ESTRATTO:
┄┄┄┄┄┄┄┄┄┄
VERO o FALSO? 3 miti sulla pubblicità per brand cosmetici

Sei il proprietario di un’azienda cosmetica.

Attraverso i tuoi prodotti, sei nel business di fare bella la gente: trucco, parrucco, cura del corpo.

Questa è una buona notizia.

Nonostante il periodo pandemico, che non ha incentivato nessuno a dare il meglio di sé dal punto di vista estetico, il tuo settore è in crescita.

Kosmetica, una delle riviste di riferimento del panorama beauty italiano, ha raccolto in un articolo i numeri: tasso di espansione annuo previsto del 4,75%, con 511 miliardi di dollari di fatturato mondiale nel 2021, e il superamento dei 716 miliardi entro il 2025.

Intanto, tu promuovi il tuo marchio e ti sei conquistato la tua meritata fetta di clientela, in un mercato ultra competitivo e in costante evoluzione.
┄┄┄┄┄┄┄┄┄┄
DATI FORNITI:
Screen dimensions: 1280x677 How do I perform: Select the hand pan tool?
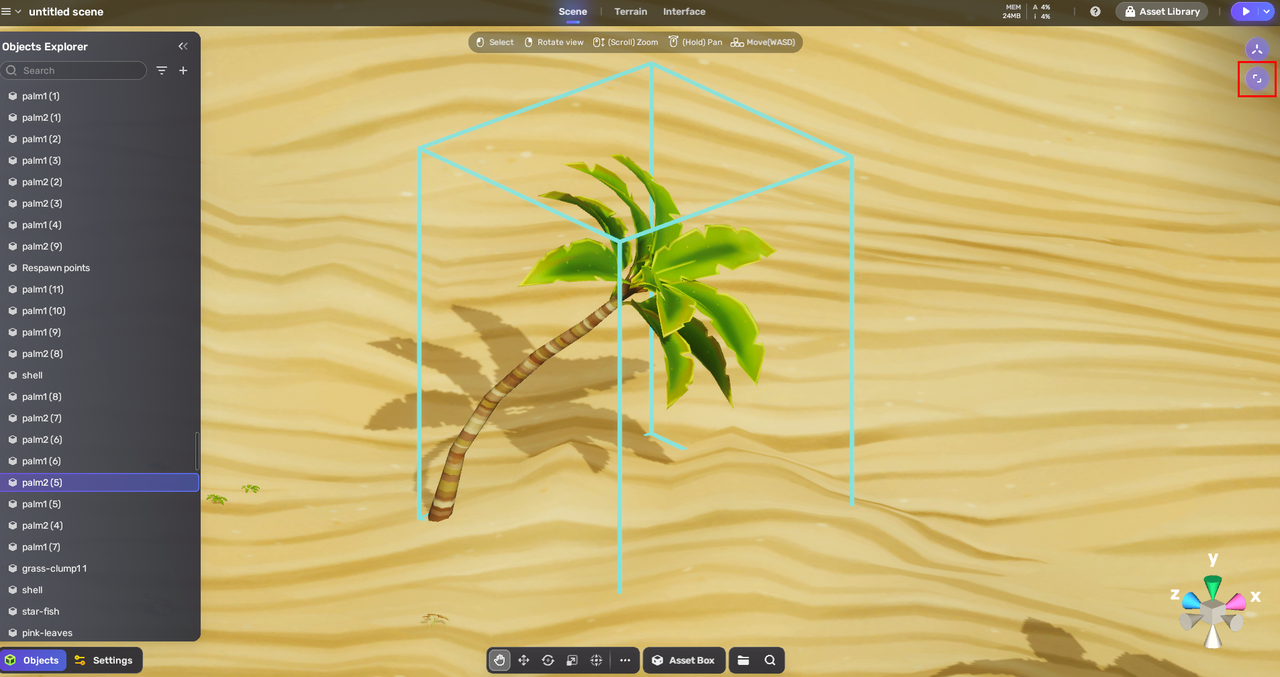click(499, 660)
┄┄┄┄┄┄┄┄┄┄
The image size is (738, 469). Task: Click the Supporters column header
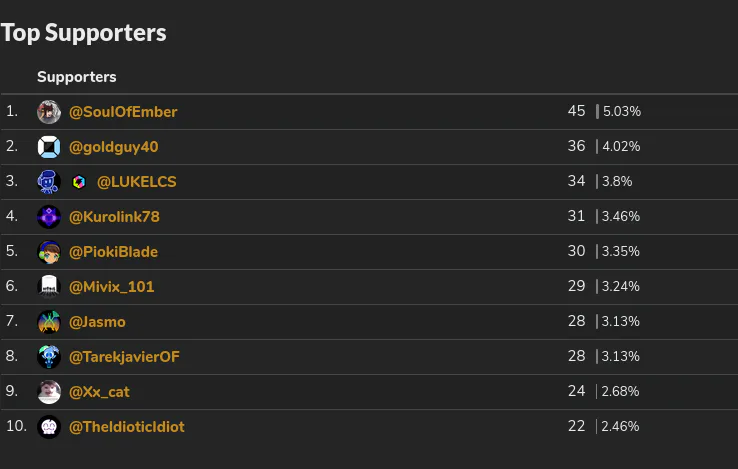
┄┄┄┄┄┄┄┄┄┄
CONSEGNE:
- A) Ripeti parola per parola l'estratto, partendo da "Questa è una" e scendendo fino a "entro il 2025.".
- B) Rispondi a queste domande basandoti sull'estratto:
(i) Quali ambiti sono elencati come esempi del fare bella la gente?
(ii) Come viene presentata Kosmetica?
(iii) Come è descritto il mercato in cui il marchio si è conquistato la sua clientela?
- C) Elenca tutti i valori numerici che l'estratto riporta nella frase dedicata all'articolo di Kosmetica.
Per svolgere l'esercizio i record non servono.

SOLUZIONI:
- A)
Questa è una buona notizia.

Nonostante il periodo pandemico, che non ha incentivato nessuno a dare il meglio di sé dal punto di vista estetico, il tuo settore è in crescita.

Kosmetica, una delle riviste di riferimento del panorama beauty italiano, ha raccolto in un articolo i numeri: tasso di espansione annuo previsto del 4,75%, con 511 miliardi di dollari di fatturato mondiale nel 2021, e il superamento dei 716 miliardi entro il 2025.

- B)
(i) Trucco, parrucco e cura del corpo.
(ii) Come una delle riviste di riferimento del panorama beauty italiano.
(iii) Ultra competitivo e in costante evoluzione.

- C)
4,75%
511 miliardi di dollari
2021
716 miliardi
2025